In an open letter to EU leaders, the European Automobile Manufacturers’ Association (ACEA) stressed the importance of preserving strong trade ties with both the US and China.
Major European carmakers, including Mercedes-Benz and BMW, urged the European Commission to strike a “grand bargain” with incoming US President Donald Trump to safeguard the European automotive sector.
The appeal comes amidst escalating tensions between the EU and US, fueled by concerns over potential trade wars. Trump, set to take office on Monday, has announced plans for steep tariffs on Chinese imports. There are fears he may also target countries maintaining robust trade with China.
ACEA Pushes for Open Trade with China and the US
The ACEA, representing automakers such as BMW Group, Renault Group, Ford of Europe, Jaguar Land Rover, Opel Group, and Volkswagen Group, called on the European Commission to prioritize open trade relations.
Ola Källenius, ACEA’s newly elected president, emphasized the value of preserving established supply chains and maintaining competitive markets. “Rather than building walls, we must reinforce the European internal market and ensure resilience,” Källenius wrote.
He also acknowledged the shared goal of job protection in domestic markets while advocating for the benefits of free trade. Källenius urged EU and Chinese policymakers to resolve the EU anti-subsidy case swiftly, fostering mutual agreement and avoiding unnecessary trade barriers.
Källenius cautioned against overly protectionist policies, warning that trade wars rarely produce winners and often cause widespread economic harm.
Challenges Facing the European Car Industry
European automakers face mounting challenges from Chinese competitors, whose vehicles often come at lower prices and include more features, supported by substantial government subsidies.
To address this, the EU imposed higher tariffs on Chinese electric vehicle (EV) imports, sparking fears of retaliatory measures. German automakers, including BMW, Audi, Volkswagen, and Mercedes-Benz, remain particularly concerned due to their significant operations in China.
Chinese government incentives, such as tax breaks and affordable land, have bolstered these companies’ presence in the region.
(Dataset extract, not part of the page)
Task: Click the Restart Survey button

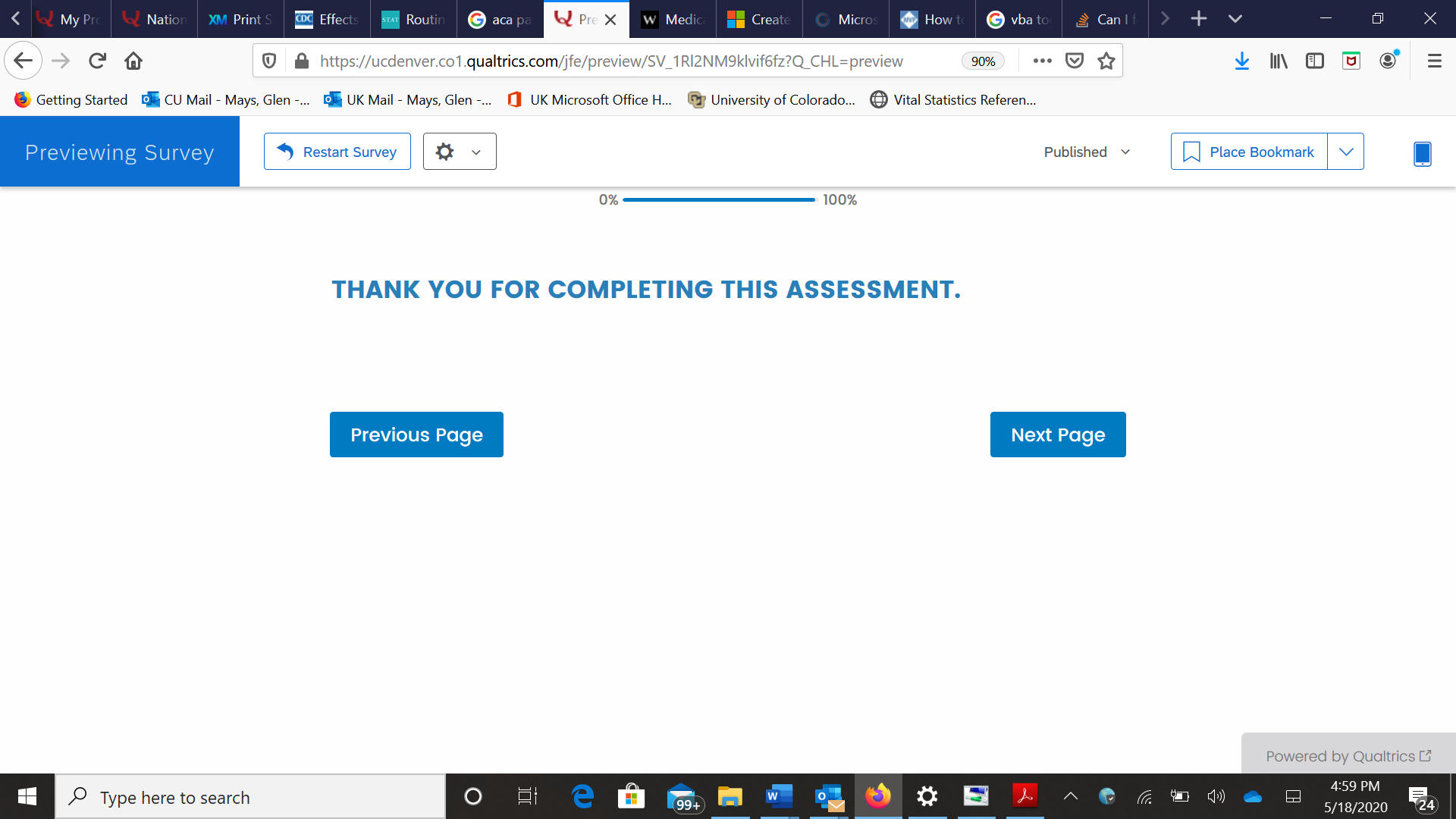Action: click(x=337, y=152)
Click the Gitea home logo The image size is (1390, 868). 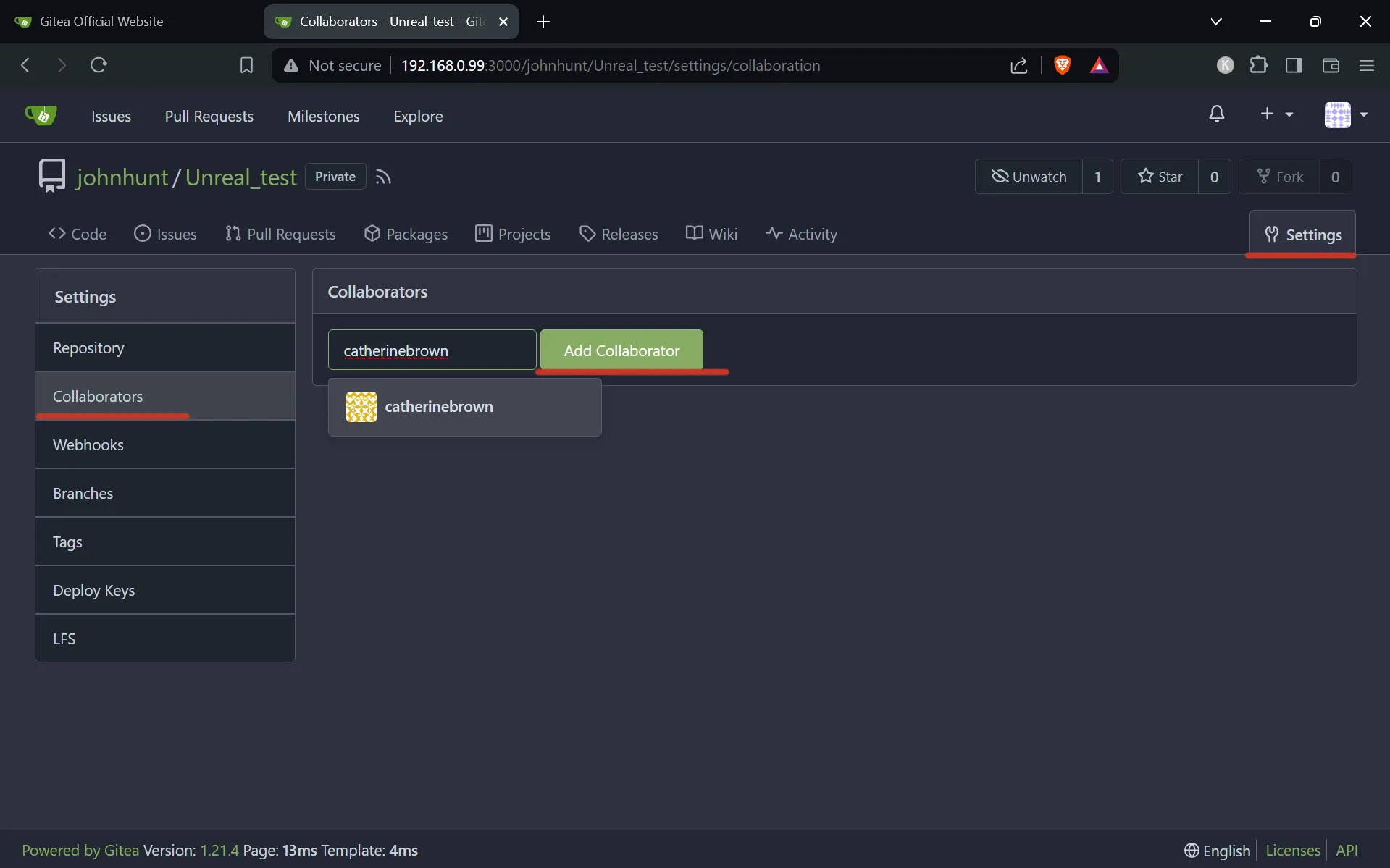tap(41, 115)
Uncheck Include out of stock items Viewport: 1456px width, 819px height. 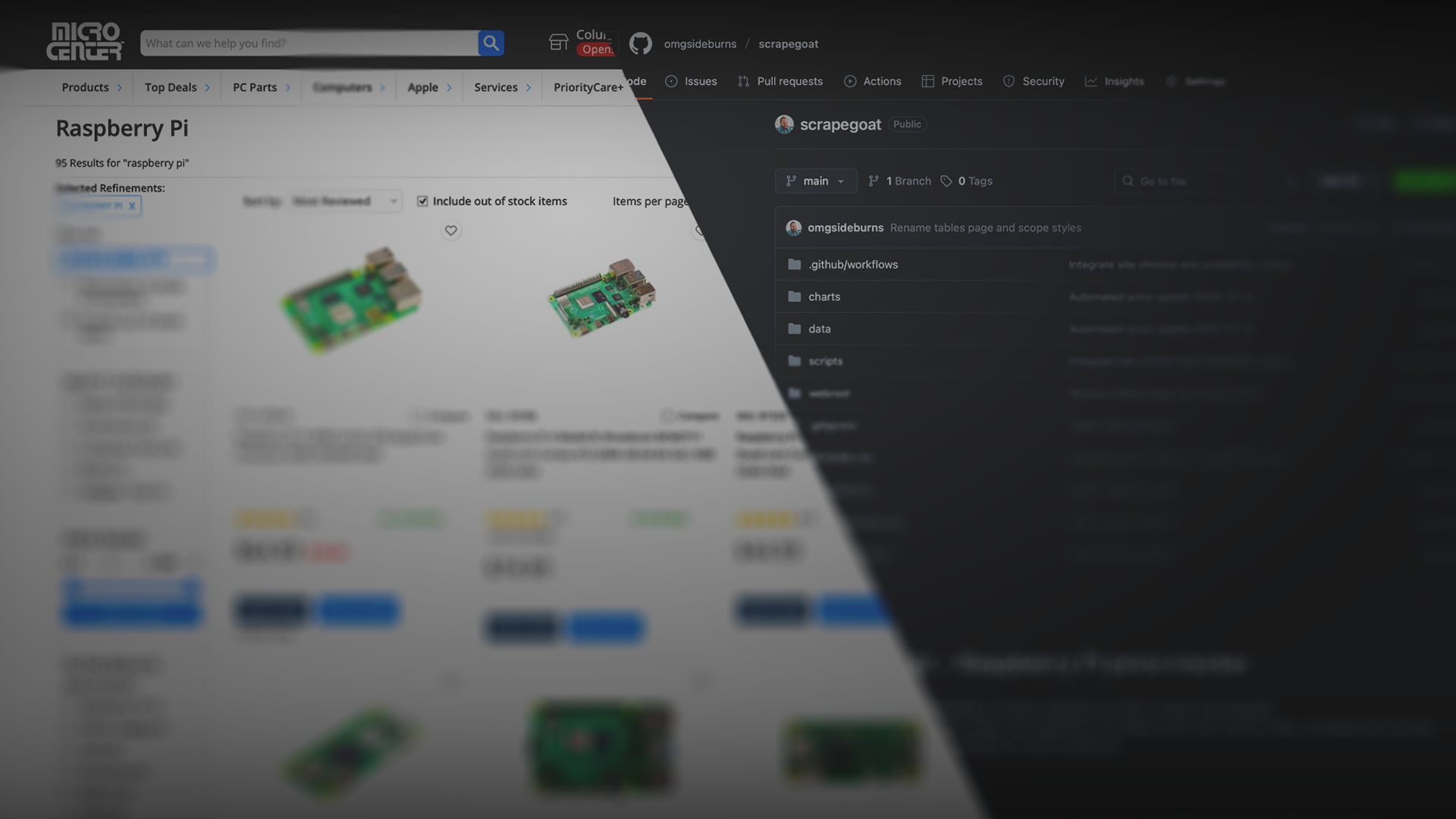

However, with China as one of their largest markets, European manufacturers worry about potential import tariffs from Beijing.
Volkswagen’s recent decision to sell its Xinjiang operations, citing “economic reasons,” underscores the risks of growing trade tensions.
European automakers now look to policymakers to navigate these challenges and secure balanced trade agreements that protect the industry’s global standing.